▸ **Document**
□ □ □ □ □

À la Berlinale, l’onde de choc des purges homophobes en Tchétchénie

«Welcome to Chechnya» donne la parole et un visage aux victimes de la répression anti-LGBT* qui sévit depuis 2017 dans cette petite république russe. Un documentaire accablant, triplement primé lors du festival.

À la fin de la projection, c’est comme si une vague parcourait la salle du Kino International: le public se lève comme d’un seul mouvement, dans un tonnerre d’applaudissements. La standing ovation dure plusieurs minutes. Le documentariste américain David France et son équipe sont accueillis en héros au Festival du film de Berlin. Parmi eux, les activistes russes Olga Baranova et David Isteev, qui ont ouvert un refuge secret à Moscou et tissé un réseau souterrain pour aider les personnes LGBT* à fuir la Tchétchénie.

Le jeune Maxim Lapunov est là lui aussi. Il est la seule victime à avoir osé, à ce jour, témoigner à visage découvert des atrocités qu’il a subies lorsqu’il a été arrêté par la police tchétchène en raison de son homosexualité. Maxim a fui la petite république caucasienne de confession musulmane avec son compagnon et ses proches, grâce à l’aide des activistes russes. La famille a depuis obtenu l’asile dans un pays européen tenu secret, par crainte des représailles.

Trois prix
«Welcome to Chechnya» a raflé trois prix à la Berlinale: l’Activist Award à la cérémonie du Teddy Award, le Panorama Audience Award ainsi que l’Amnesty International Film Award. Le film est une plongée terrifiante au cœur de la répression anti-LGBT* qui sévit actuellement en Tchétchénie. Une répression dont on n’avait jusqu’ici quasiment aucune image.

Les autorités tchétchènes continuent de nier l’existence de ces rafles, le président Ramzan Kadyrov a même été jusqu’à déclarer publiquement que l’homosexualité «n’existait pas» dans son pays. «J’ai décidé de faire ce film quand j’ai appris, en lisant un article publié par ma consœur Masha Guessen dans le «New Yorker», que des activistes russes se démenaient dans l’ombre pour venir en aide aux victimes, et ce alors que la communauté internationale ne levait pas le petit doigt et que la communauté queer ne faisait quasiment rien non plus», nous explique David France, ancien journaliste d’investigation à «Newsweek» devenu documentariste.

□ □ □ □ □

▸ **Données fournies**
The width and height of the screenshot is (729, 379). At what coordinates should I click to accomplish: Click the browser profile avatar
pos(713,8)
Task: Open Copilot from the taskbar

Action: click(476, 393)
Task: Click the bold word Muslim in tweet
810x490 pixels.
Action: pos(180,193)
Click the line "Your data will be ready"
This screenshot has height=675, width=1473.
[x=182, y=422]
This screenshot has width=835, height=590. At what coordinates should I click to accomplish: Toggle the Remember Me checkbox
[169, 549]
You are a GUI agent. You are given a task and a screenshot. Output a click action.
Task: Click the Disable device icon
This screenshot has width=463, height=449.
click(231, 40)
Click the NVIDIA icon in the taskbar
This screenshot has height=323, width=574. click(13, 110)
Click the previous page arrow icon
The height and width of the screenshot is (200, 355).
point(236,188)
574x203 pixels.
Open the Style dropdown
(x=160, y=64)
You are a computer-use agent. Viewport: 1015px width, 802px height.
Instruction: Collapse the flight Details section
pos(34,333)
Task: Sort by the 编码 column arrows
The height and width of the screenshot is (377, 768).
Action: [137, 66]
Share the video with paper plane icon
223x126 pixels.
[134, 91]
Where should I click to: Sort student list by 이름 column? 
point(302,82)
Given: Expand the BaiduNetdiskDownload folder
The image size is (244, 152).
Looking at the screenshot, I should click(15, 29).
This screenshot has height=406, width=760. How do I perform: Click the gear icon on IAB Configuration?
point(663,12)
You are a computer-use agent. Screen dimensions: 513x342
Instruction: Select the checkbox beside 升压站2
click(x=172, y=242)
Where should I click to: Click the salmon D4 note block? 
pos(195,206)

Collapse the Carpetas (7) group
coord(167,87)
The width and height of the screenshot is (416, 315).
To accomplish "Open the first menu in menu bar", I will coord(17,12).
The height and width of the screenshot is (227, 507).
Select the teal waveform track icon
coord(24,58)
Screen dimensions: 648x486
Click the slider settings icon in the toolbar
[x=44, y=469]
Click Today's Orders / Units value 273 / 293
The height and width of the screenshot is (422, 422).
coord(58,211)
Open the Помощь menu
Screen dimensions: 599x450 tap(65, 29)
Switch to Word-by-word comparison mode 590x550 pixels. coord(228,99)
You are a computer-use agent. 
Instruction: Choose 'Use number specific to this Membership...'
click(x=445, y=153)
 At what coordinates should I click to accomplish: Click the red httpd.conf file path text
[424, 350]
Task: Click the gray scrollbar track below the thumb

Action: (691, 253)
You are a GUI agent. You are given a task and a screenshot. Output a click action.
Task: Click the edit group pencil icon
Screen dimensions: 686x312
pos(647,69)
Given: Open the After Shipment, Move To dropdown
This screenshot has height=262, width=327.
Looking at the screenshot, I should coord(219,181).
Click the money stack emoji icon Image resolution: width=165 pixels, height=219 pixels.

□ □ □ □ □

▸ **Consigne**
Répondez aux questions suivantes à partir du document.
(a) Dans quelle ville Olga Baranova et David Isteev ont-ils ouvert un refuge secret ?
(b) Quels sont les trois prix remportés par « Welcome to Chechnya » à la Berlinale ?
(c) Pour quel magazine David France a-t-il travaillé comme journaliste d'investigation ?

▸ **Corrigé détaillé**
(a) À Moscou.
(b) L'Activist Award à la cérémonie du Teddy Award, le Panorama Audience Award et l'Amnesty International Film Award.
(c) Pour « Newsweek ».